Conservando os méritos do sistema, seria necessário condicionar os empréstimos a mínimos de qualidade urbana, por forma a estimular a construção de conjuntos residenciais bem localizados e organizados e adequadamente equipados. Por outro lado, encorajado o agrupamento de beneficiários da Previdência em cooperativas de habitação, o que está aliás no espírito da própria lei, mas não chegou a ser regulamentado.
As lacunas desta lei são típicas do que se passa com o conjunto da legislação portuguesa em matéria de habitação: a intervenção oficial faz-se por setores independentes e segundo ângulos de visão parciais e incompletos. A criação do Instituto Nacional de Habitação, insistentemente reclamada nos últimos anos e já prevista nos recentes planos de Fomento, parece condição indispensável para que se ponha em prática uma política urbana, cuja ausência tem permitido a extensão progressiva de males a que cada vez será mais difícil dar remédio. Uma política da habitação que ignore os aspectos ligados à organização do solo nunca poderá servir efectivamente o maior número, ficando condenados todos os investimentos e esforços a uma rentabilidade social bem precária.
Os recursos não aproveitados
Toda a experiência nacional, em matéria de promoção habitacional, que foi sucintamente relatada, ignora sistematicamente os recursos potenciais das populações a alojar. Isto tanto no que se refere a habitações com carácter definitivo, como a construções intencionalmente provisórias, como os bairros de fibrocimento dos anos 40, ou ainda os programas de emergência para os desalojados pelas obras da ponte sobre o Tejo ou as vítimas das cheias de 1967 na região de Lisboa. Mesmo quando dispondo de sumárias condições de habitabilidade, as casas têm sido construídas integralmente pelas entidades promotoras a assim entregues aos moradores, sem qualquer possibilidade de ampliação ou completamente ulteriores.
Em consequência, como se referiu atrás, dadas por um lado as limitações de capitais e de iniciativa das entidades promotoras, e por outro o desnível entre o poder aquisitivo das populações e o custo de uma habitação normal, tudo se conjuga para que os défices habitacionais se mantenham, se é que não aumentam.
Verifica-se, por um lado, que as populações entregues aos seus recursos, têm sido muitas vezes capazes de, pelas próprias mãos, conseguirem precárias habitações que pouco a pouco vão melhorando. Este fenómeno, largamente verificado nas regiões rurais, é particularmente visível na região suburbana de Lisboa, através dos aglomerados de casas abarracadas ou dos bairros chamados clandestinos.

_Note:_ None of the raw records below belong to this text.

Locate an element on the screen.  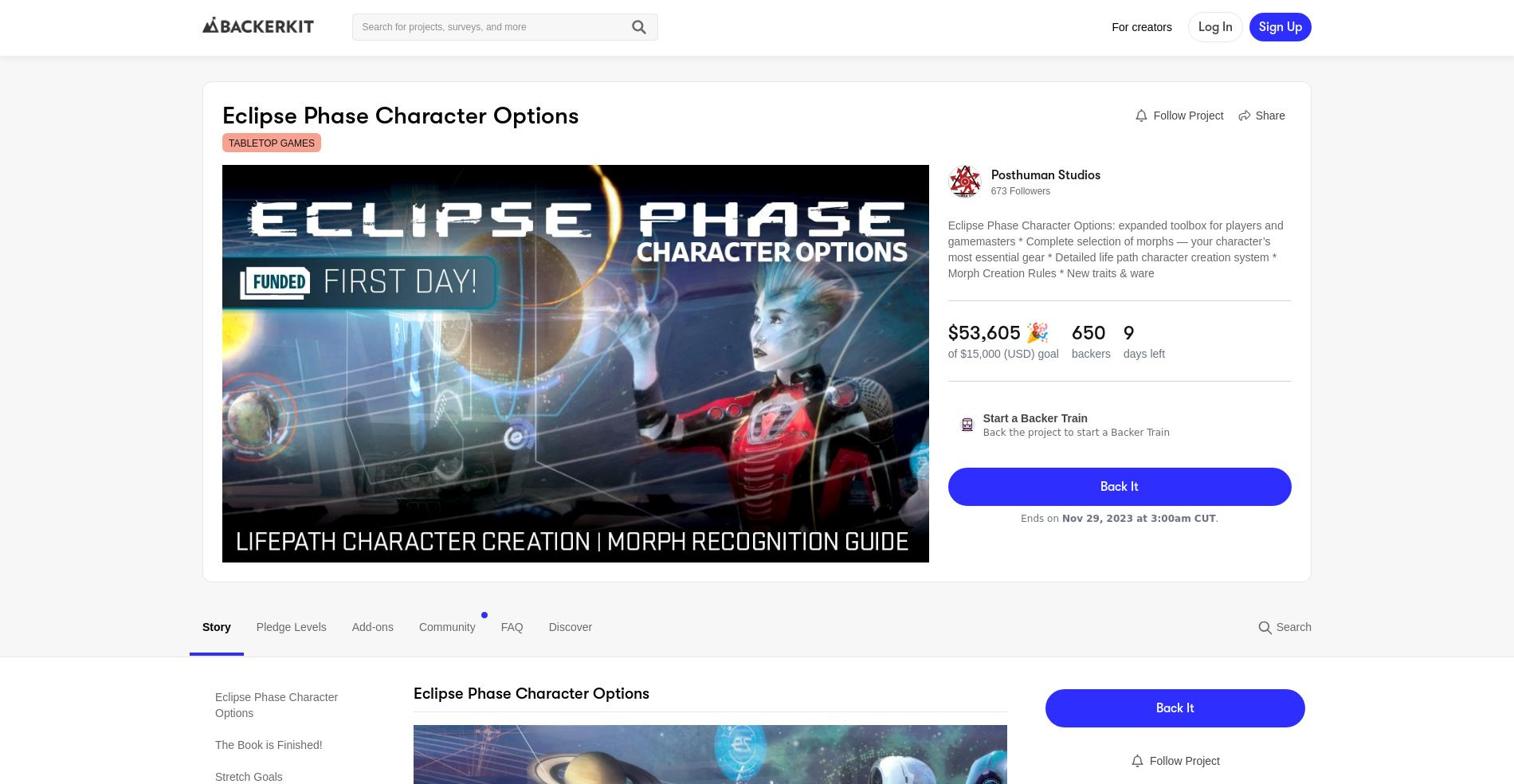
'Stretch Goals' is located at coordinates (247, 777).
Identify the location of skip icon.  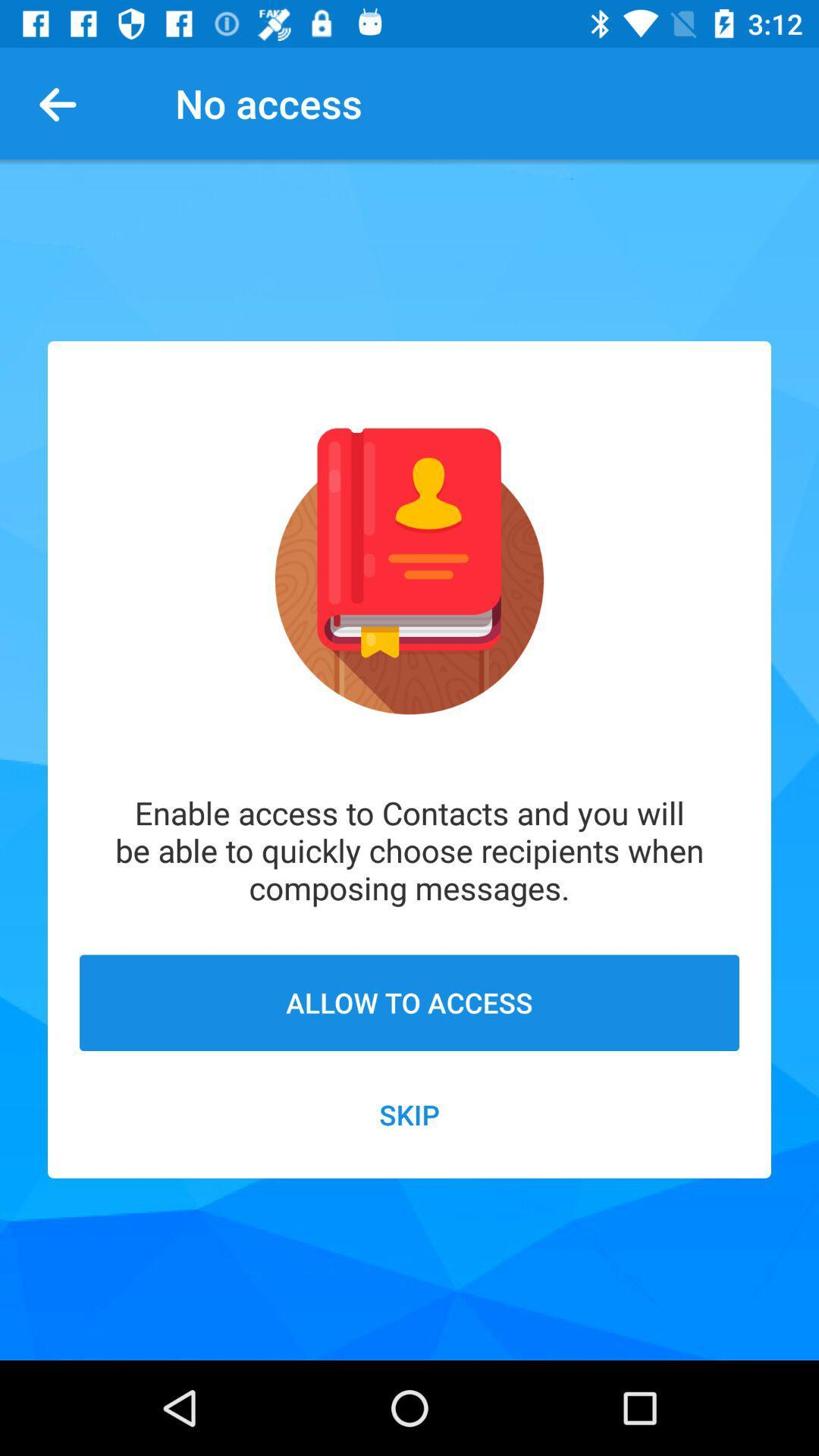
(410, 1114).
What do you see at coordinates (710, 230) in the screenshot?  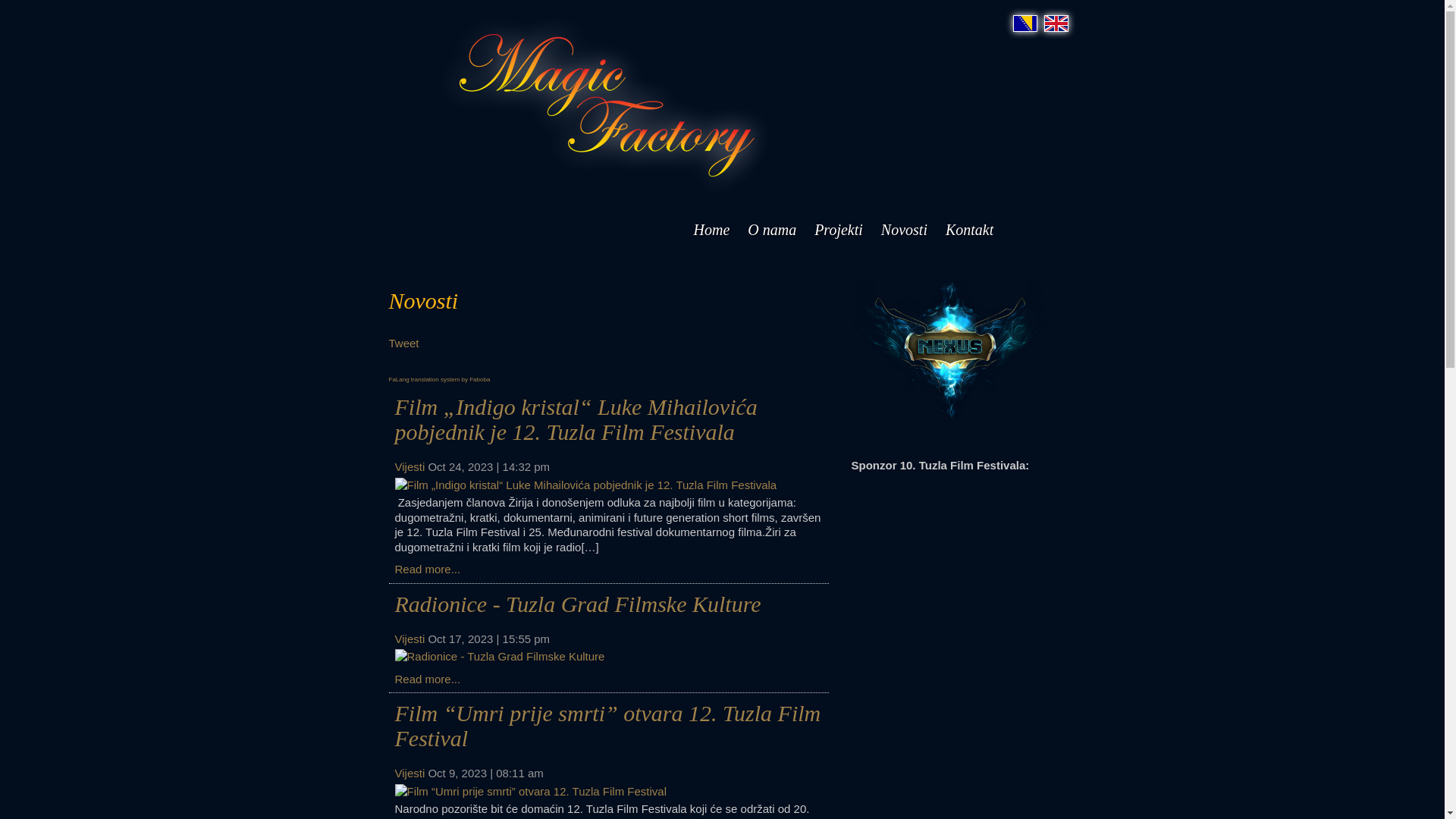 I see `'Home'` at bounding box center [710, 230].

Embora muitas das construções efectuadas nestas condições sejam o produto de pequenos empreiteiros, uma larga percentagem é obra dos próprios moradores que, tendo encontrado um terreno (normalmente por aluguer e outras vezes por compra) aí improvisam um abrigo que, com o andar dos tempos e a elevação progressiva do nível de vida, vão ampliando e melhorando. Um exemplo deste processo é o Bairro da Liberdade, nas encostas de Monsanto, em Lisboa, que, iniciado como aglomerado de barracas no princípio do século, é hoje uma zona habitacional com características quase de normalidade.
É este capital, produto da iniciativa, dos esforços e das pequenas poupanças de grandes massas de população, e que rapidamente pode atingir valores consideráveis, que urge aproveitar ao máximo, canalizar de forma ordenada e orientar no sentido de uma expansão urbana gradual.
Países de economia subdesenvolvida, ou com défices habitacionais muito grandes, têm precisamente praticado uma política habitacional visando o apoio a este tipo de autoconstrução, logrando através dela não apenas a edificação massiva de novas habitações, mas a promoção social das populações interessadas, mediante o enquadramento e a racionalização do seu esforço. Os exemplos mais concludentes encontram-se do Norte de África, do Médio Oriente e da América Latina.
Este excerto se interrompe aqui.